Your assignment
Print, word for word, the line containing "Click the Mora balance 7201668 display" and all lines beneath it to the end of the entries below. Pictures do not belong in the copy.

Extracted records
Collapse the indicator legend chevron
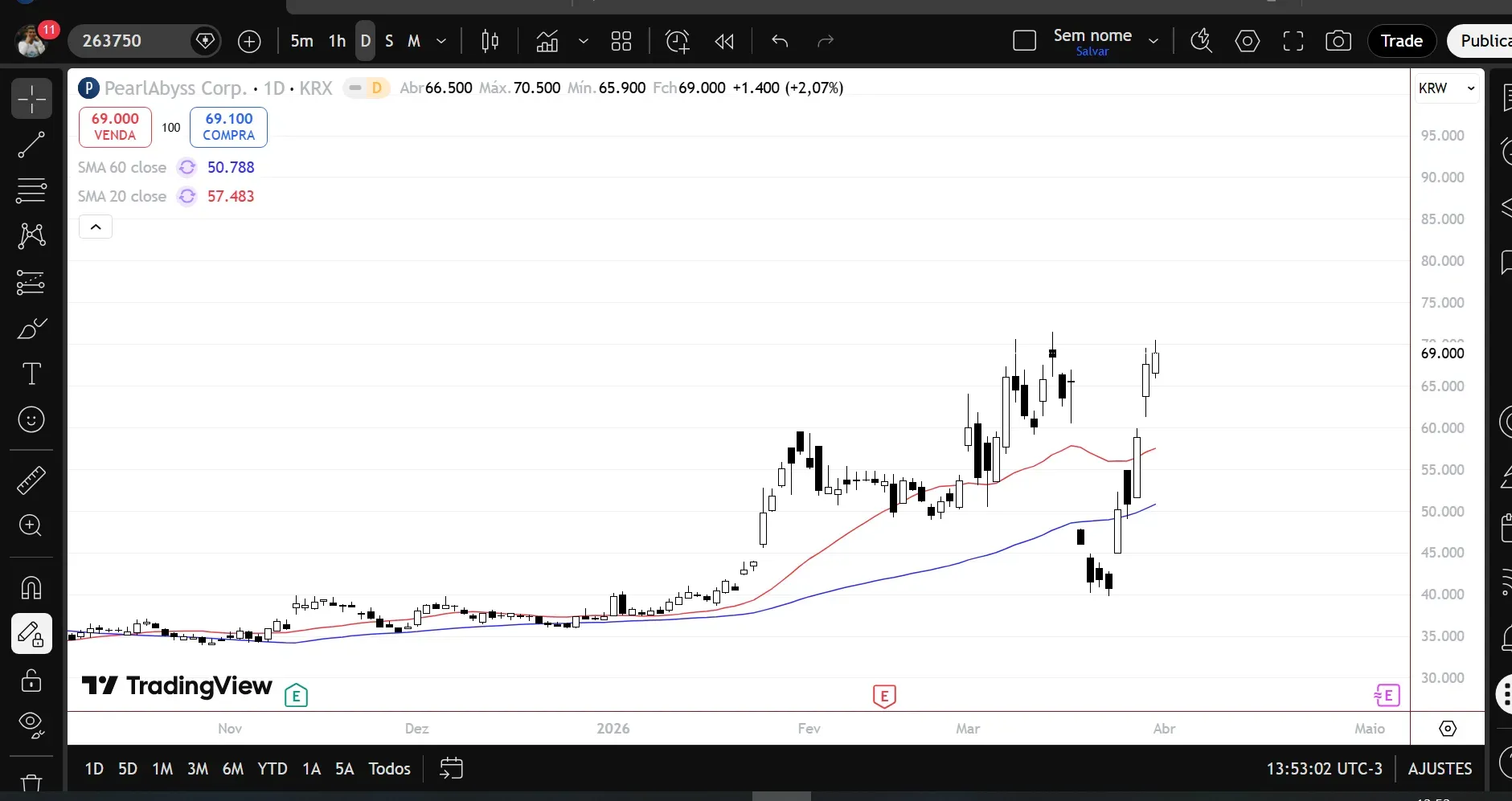Screen dimensions: 1512x801 (x=96, y=227)
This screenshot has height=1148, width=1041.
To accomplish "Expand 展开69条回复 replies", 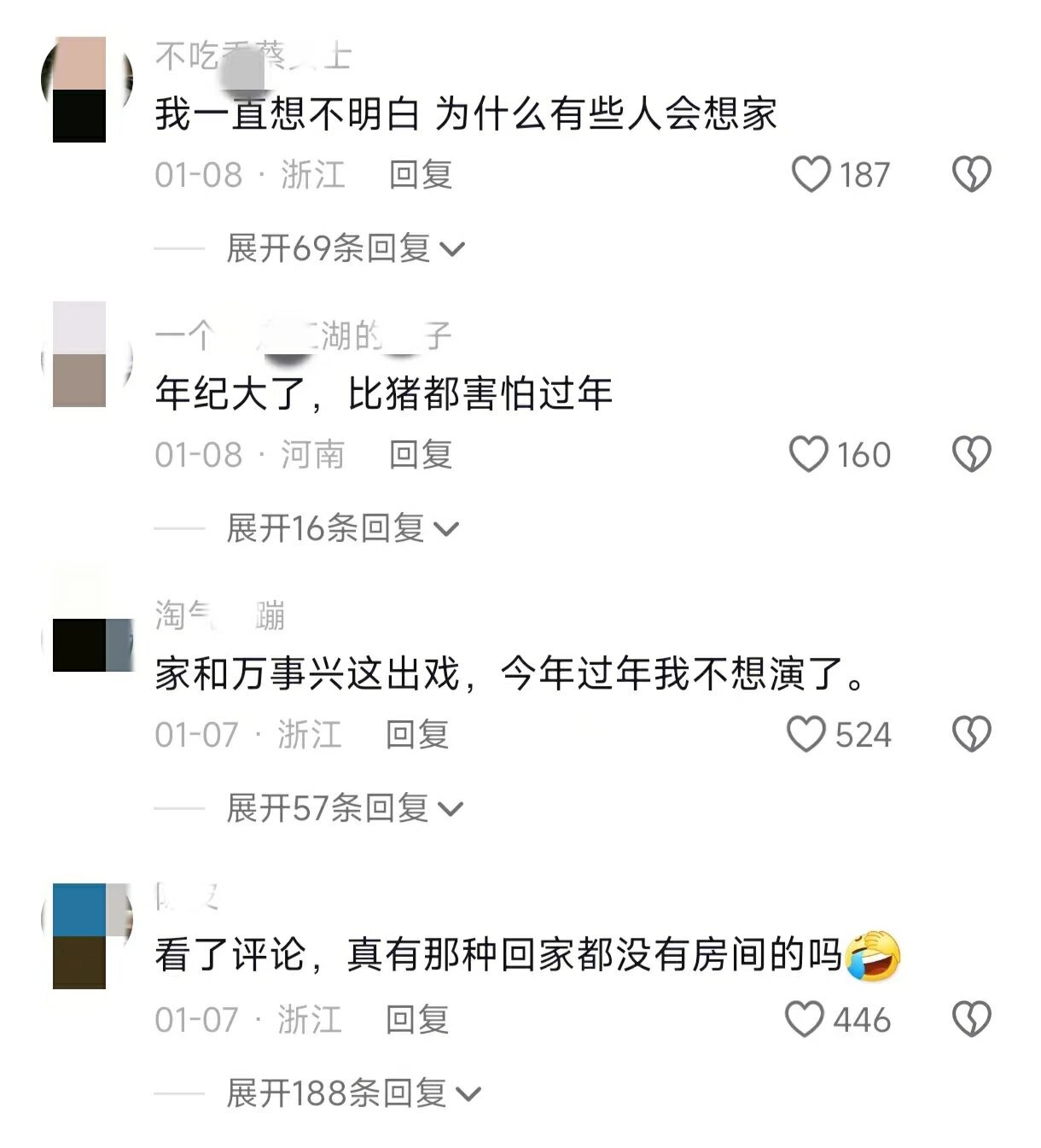I will pos(346,248).
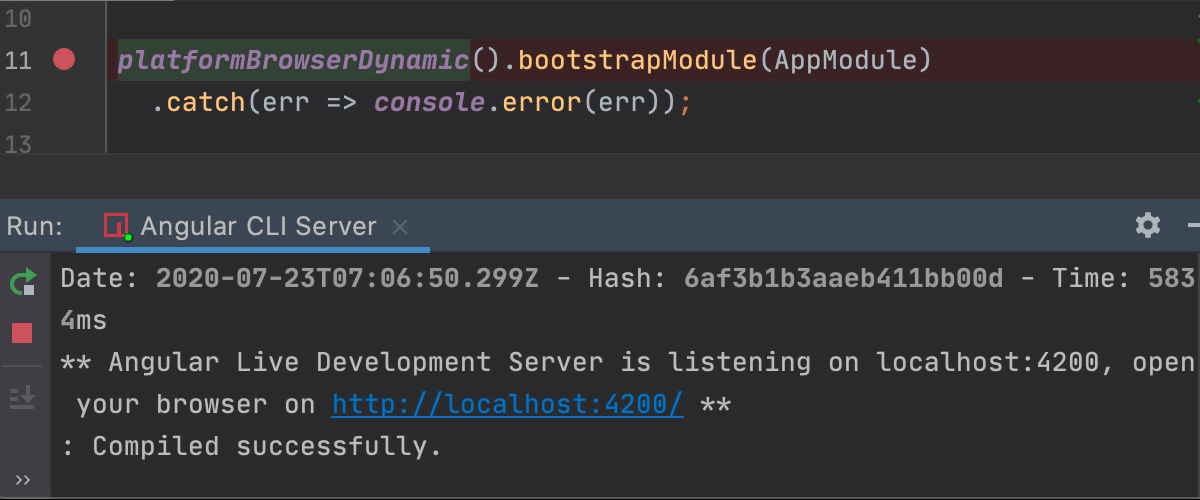Expand the hidden run toolbar actions chevron

[x=22, y=480]
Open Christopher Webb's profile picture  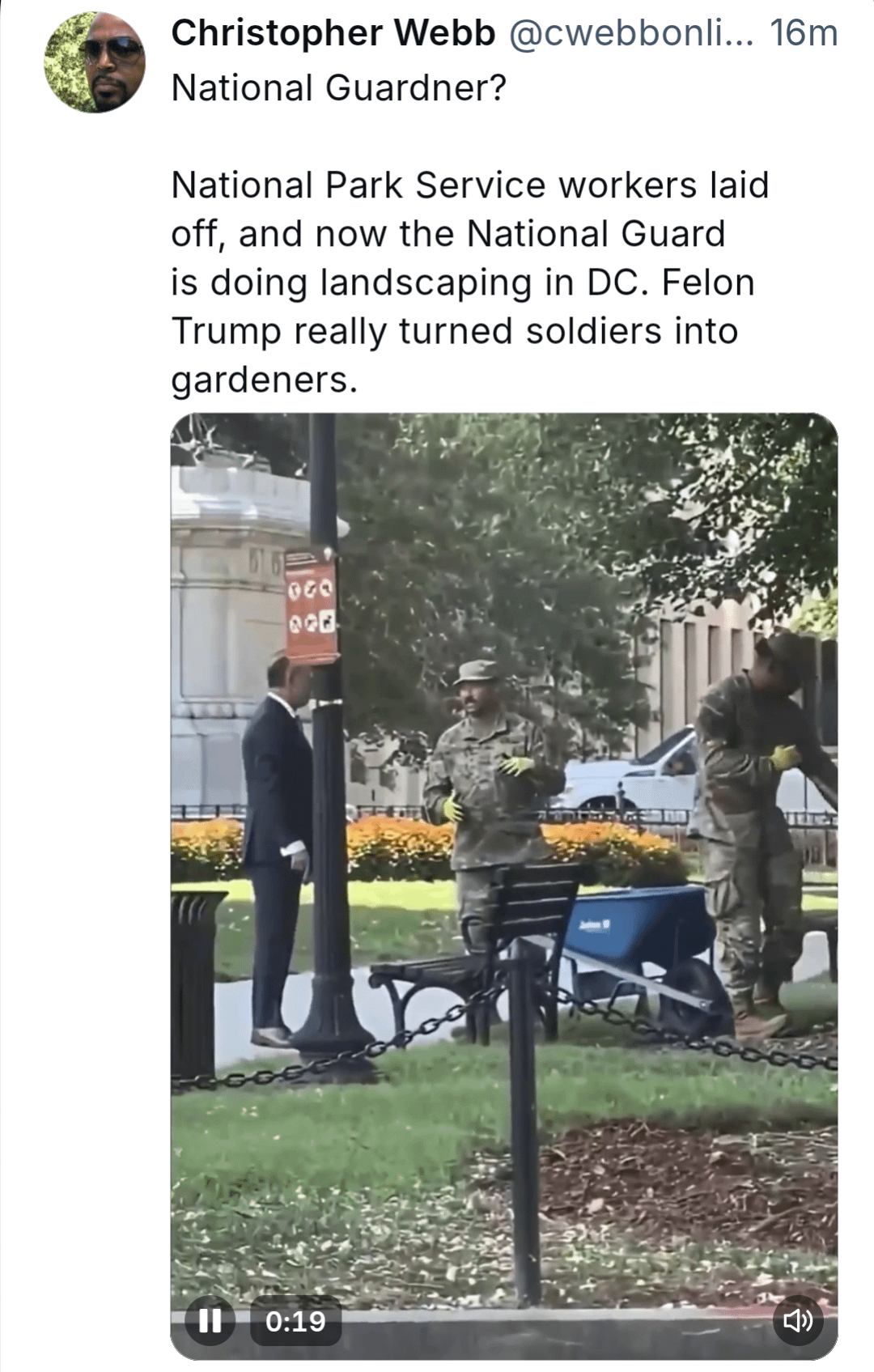(x=95, y=62)
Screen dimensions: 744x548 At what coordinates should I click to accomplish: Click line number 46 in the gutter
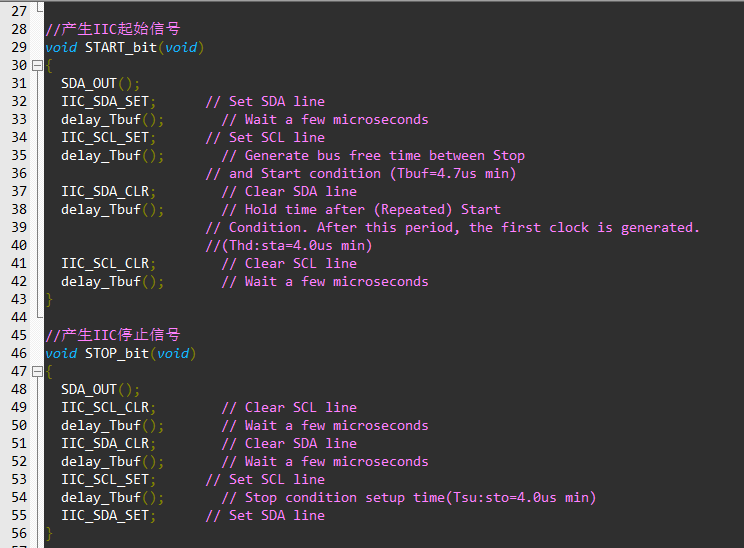tap(19, 353)
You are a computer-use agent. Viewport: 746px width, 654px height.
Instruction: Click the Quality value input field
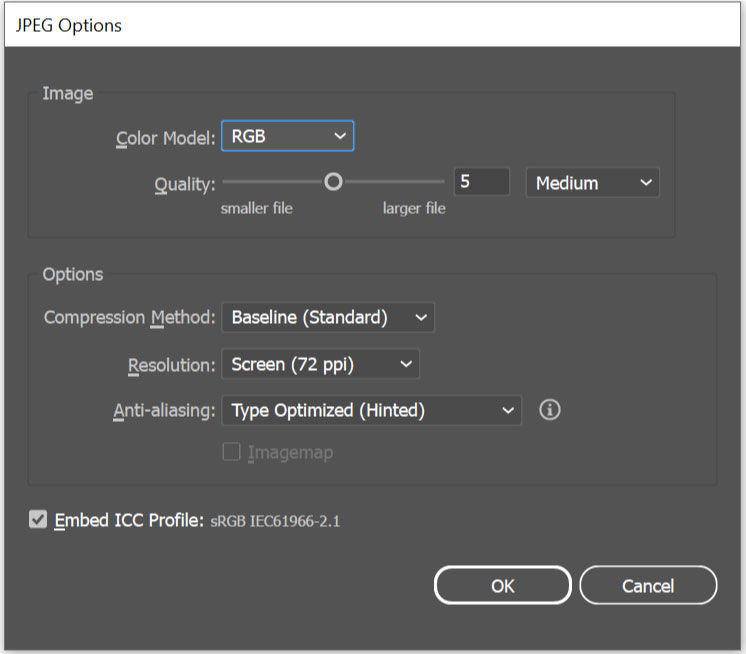484,183
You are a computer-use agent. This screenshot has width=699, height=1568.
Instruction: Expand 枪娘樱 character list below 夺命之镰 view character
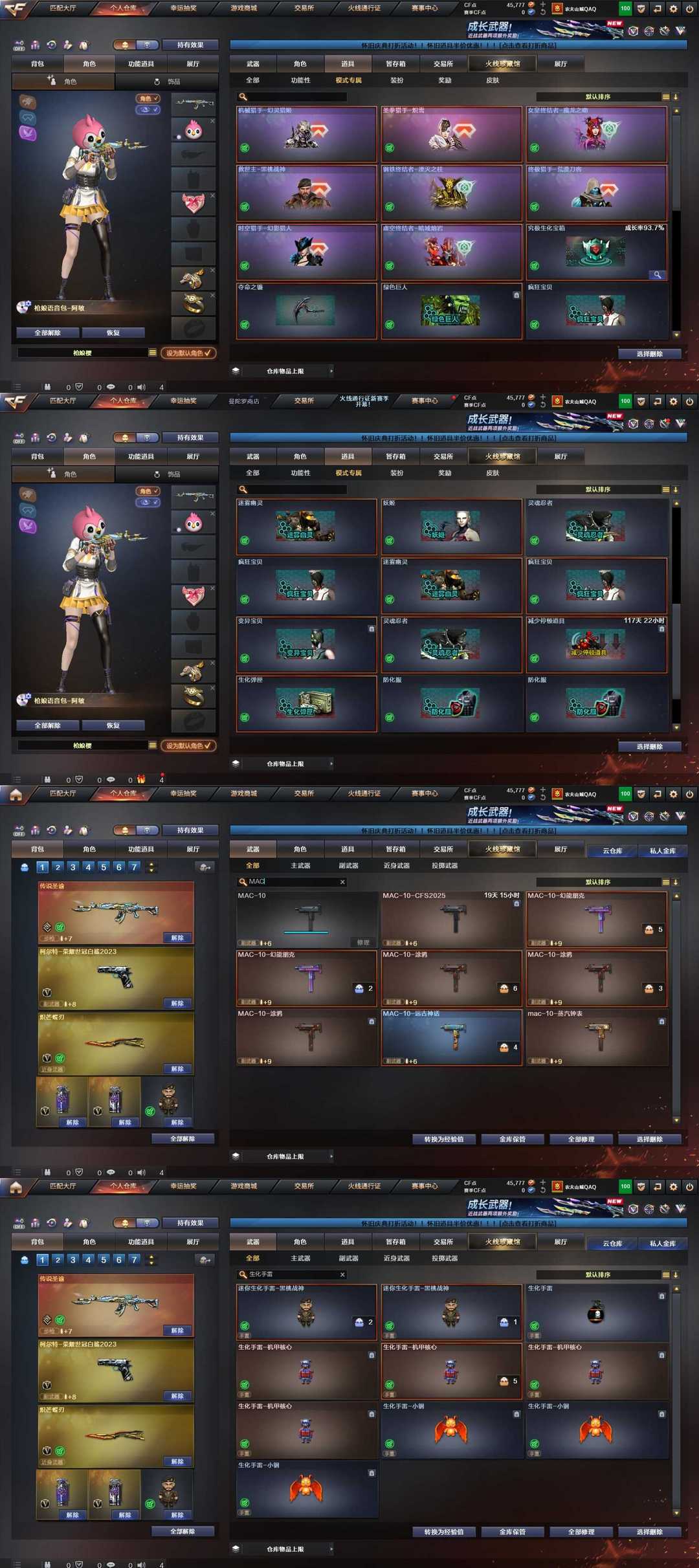152,353
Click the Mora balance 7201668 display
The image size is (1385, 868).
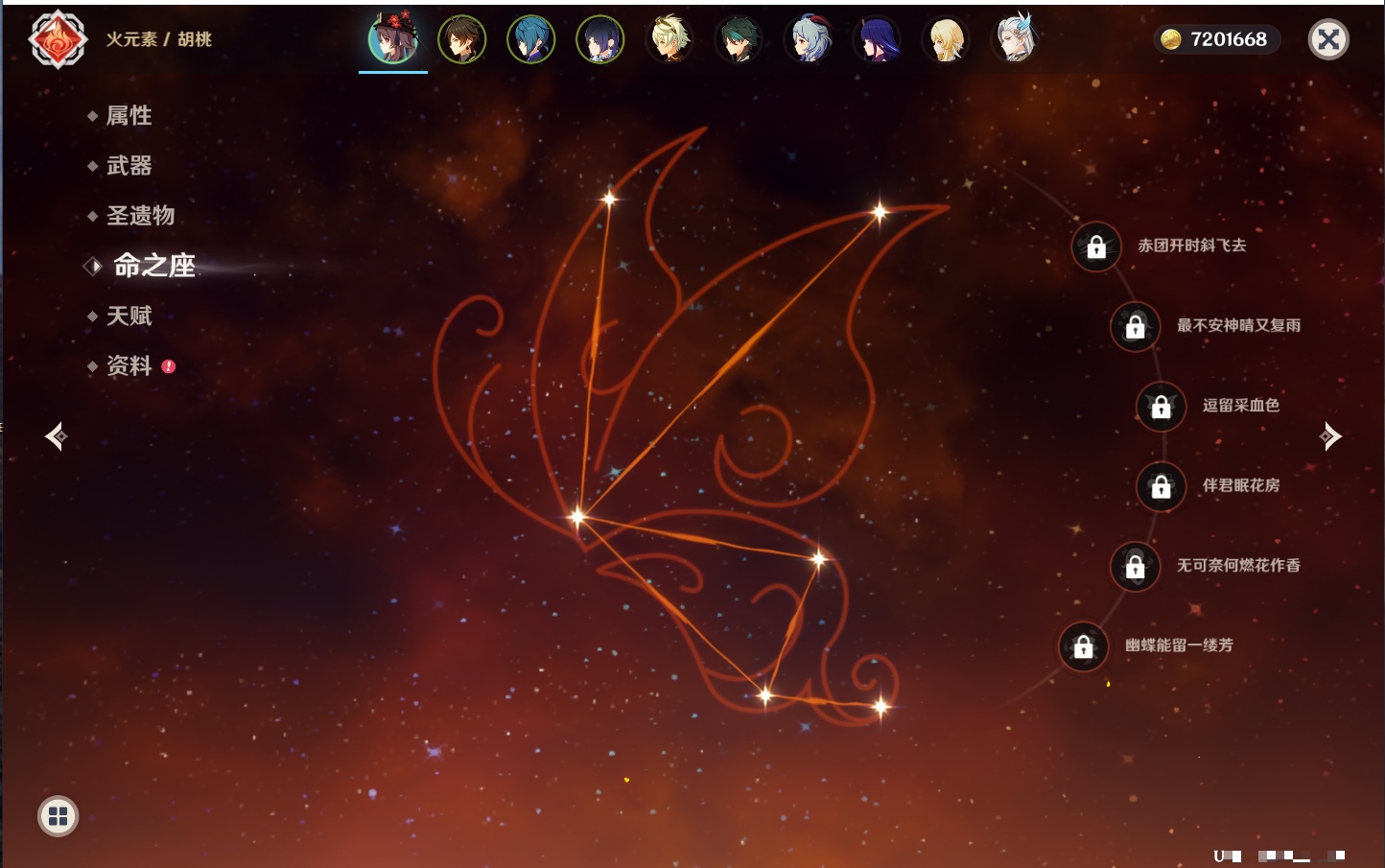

Answer
Click the Mora balance 7201668 display
The image size is (1385, 868).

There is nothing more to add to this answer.